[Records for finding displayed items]
______
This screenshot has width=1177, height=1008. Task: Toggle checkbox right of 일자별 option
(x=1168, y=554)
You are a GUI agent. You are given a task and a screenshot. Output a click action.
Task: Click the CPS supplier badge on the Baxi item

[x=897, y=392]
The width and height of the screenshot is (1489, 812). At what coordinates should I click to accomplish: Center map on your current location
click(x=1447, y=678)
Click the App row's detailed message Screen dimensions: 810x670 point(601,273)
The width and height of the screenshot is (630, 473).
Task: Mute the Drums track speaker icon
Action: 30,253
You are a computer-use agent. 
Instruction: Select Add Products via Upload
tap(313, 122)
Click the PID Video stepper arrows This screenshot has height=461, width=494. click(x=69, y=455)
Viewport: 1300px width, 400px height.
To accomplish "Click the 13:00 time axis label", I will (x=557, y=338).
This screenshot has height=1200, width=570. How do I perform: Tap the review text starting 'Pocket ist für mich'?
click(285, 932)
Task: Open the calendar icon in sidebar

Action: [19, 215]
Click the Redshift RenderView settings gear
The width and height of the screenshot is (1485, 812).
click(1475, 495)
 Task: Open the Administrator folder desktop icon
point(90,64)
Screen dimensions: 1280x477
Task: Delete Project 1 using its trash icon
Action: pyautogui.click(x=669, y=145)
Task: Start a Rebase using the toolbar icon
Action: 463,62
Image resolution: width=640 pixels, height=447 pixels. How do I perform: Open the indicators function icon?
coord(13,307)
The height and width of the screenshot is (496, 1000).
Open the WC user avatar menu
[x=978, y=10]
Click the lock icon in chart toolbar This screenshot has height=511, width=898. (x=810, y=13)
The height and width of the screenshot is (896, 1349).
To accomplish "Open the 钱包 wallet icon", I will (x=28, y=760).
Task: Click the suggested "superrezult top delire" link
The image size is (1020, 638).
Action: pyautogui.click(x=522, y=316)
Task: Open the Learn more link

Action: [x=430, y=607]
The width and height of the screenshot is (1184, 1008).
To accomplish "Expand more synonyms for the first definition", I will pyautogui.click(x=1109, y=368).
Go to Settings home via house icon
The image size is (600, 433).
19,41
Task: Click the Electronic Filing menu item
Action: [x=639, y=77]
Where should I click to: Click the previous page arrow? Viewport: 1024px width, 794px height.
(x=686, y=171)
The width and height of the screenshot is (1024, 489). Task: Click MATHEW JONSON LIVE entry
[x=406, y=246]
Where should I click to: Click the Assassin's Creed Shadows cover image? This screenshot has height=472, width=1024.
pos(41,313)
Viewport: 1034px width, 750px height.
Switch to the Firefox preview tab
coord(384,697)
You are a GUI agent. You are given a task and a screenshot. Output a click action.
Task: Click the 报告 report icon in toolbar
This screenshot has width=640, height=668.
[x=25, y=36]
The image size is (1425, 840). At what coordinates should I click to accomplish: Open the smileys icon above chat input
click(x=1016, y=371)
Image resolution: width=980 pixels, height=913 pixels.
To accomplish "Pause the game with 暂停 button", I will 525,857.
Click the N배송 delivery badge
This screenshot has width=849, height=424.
______
Directive :: Rewrite the lines from the one containing "Image resolution: width=980" through the end of the records, requests included, and add 32 to every coordinate in the answers.

Task output ::
Image resolution: width=980 pixels, height=913 pixels.
To accomplish "Pause the game with 暂停 button", I will 557,889.
Click the N배송 delivery badge
This screenshot has width=849, height=424.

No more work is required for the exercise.